Energy, exergy and exergoeconomic evaluation of the air source transcritical CO2 heat pump with internal heat exchanger for space heating

Abstract

• The system performance of CO 2 heat pump with internal heat exchanger is compared. • The system performance is evaluated with energy, exergy and exergoeconomic analysis. • The COP and exergy efficiency is significantly enhanced with the proposed system. • The cost per unit of exergy production is obviously reduced with the proposed system. • The internal heat exchanger effectiveness and sensitivity analysis are conducted. Currently, the air source heat pump is widely used for space heating. Although the CO 2 has great potential in the refrigeration system, the basic transcritical CO 2 heat pump performance is restricted by the huge throttling irreversibility caused by the higher gas cooler outlet temperature. The internal heat exchanger has been investigated extensively from the energetic perspective. However, little information is available about the exergy analysis, let alone the exergoeconomic analysis. In this paper, the transcritical CO 2 heat pump with/without the internal heat exchanger is studied with the energy, exergy, and exergoeconomic analysis. Results show that the optimal coefficient of performance can be increased to 2.96 and 2.17 in the different heating terminals.

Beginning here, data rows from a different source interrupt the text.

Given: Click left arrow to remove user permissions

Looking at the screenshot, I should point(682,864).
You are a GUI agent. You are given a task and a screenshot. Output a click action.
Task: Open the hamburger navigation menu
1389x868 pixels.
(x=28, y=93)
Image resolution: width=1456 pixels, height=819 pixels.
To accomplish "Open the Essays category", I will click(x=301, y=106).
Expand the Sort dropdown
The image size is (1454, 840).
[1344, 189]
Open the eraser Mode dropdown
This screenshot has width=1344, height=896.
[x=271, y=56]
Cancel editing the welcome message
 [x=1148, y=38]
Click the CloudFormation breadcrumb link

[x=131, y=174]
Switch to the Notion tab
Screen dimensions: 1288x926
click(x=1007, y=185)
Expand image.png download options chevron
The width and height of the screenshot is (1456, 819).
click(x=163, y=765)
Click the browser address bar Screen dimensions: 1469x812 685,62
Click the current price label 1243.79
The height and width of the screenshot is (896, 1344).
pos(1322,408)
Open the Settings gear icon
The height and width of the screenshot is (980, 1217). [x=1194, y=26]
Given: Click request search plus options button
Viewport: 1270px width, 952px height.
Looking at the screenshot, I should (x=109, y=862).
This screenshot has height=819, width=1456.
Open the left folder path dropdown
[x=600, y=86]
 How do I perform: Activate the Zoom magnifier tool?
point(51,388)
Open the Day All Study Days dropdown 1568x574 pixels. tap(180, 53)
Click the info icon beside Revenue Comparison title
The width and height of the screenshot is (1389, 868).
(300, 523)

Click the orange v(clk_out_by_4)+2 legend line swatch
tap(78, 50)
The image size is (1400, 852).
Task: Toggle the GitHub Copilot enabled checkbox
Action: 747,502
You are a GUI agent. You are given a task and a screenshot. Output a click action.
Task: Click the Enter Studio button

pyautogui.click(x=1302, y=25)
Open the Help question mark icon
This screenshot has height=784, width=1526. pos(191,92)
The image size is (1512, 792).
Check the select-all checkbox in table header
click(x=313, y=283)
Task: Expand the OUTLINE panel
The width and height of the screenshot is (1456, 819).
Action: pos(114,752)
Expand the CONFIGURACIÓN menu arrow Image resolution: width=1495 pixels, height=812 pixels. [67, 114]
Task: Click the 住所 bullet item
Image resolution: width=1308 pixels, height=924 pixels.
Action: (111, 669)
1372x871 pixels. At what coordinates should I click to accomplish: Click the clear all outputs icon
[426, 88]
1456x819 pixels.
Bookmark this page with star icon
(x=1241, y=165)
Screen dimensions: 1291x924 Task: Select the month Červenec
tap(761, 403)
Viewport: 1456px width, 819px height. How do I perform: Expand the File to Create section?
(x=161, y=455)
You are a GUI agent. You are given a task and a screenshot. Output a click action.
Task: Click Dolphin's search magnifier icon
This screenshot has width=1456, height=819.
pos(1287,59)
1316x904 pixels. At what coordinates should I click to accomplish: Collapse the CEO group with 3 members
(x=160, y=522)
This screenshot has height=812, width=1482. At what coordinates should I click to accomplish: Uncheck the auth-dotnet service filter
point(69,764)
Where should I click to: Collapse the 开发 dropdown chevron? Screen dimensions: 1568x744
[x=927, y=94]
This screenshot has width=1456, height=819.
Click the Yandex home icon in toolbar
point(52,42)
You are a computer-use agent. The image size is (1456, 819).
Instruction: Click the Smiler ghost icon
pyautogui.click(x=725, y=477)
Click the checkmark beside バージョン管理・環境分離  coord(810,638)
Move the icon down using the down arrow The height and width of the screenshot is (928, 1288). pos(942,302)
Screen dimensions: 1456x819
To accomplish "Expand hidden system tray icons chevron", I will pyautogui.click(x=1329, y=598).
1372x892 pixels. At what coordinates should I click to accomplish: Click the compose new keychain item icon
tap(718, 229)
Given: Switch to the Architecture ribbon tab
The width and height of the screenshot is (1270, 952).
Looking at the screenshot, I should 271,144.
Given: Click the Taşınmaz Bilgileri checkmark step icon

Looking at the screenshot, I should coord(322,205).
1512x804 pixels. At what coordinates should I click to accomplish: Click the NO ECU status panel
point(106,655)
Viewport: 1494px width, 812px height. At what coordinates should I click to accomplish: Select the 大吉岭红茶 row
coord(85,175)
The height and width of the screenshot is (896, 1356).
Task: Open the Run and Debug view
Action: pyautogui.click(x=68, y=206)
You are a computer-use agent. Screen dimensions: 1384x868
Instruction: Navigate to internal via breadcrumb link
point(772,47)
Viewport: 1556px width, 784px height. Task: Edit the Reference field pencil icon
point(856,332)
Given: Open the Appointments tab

The enlarged internal heat exchanger effectiveness is also beneficial to reduce the optimal discharge pressure and increased the system coefficient of performance. The throttling valve irreversibility is decreased from 0.067 to 0.145 kW·kW −1 to 0.040–0.071 kW·kW −1 . With total irreversibility decrement, the exergy efficiency can be effectively improved, resulting in the 55.65%-73.42% reduction of the throttle valve cost rate. Considering the CO 2 compressor investment, its total exergy cost rate increment is reached up to 34.06%-50.21%, leading to the higher exergoeconomic factor. However, the sensitivity analysis results show that the cost per unit of exergy production is more sensitive to the electricity price. Moreover, the optimal cost per unit of exergy production reduction is declined by 58.71% with the return water temperature of 30 °C.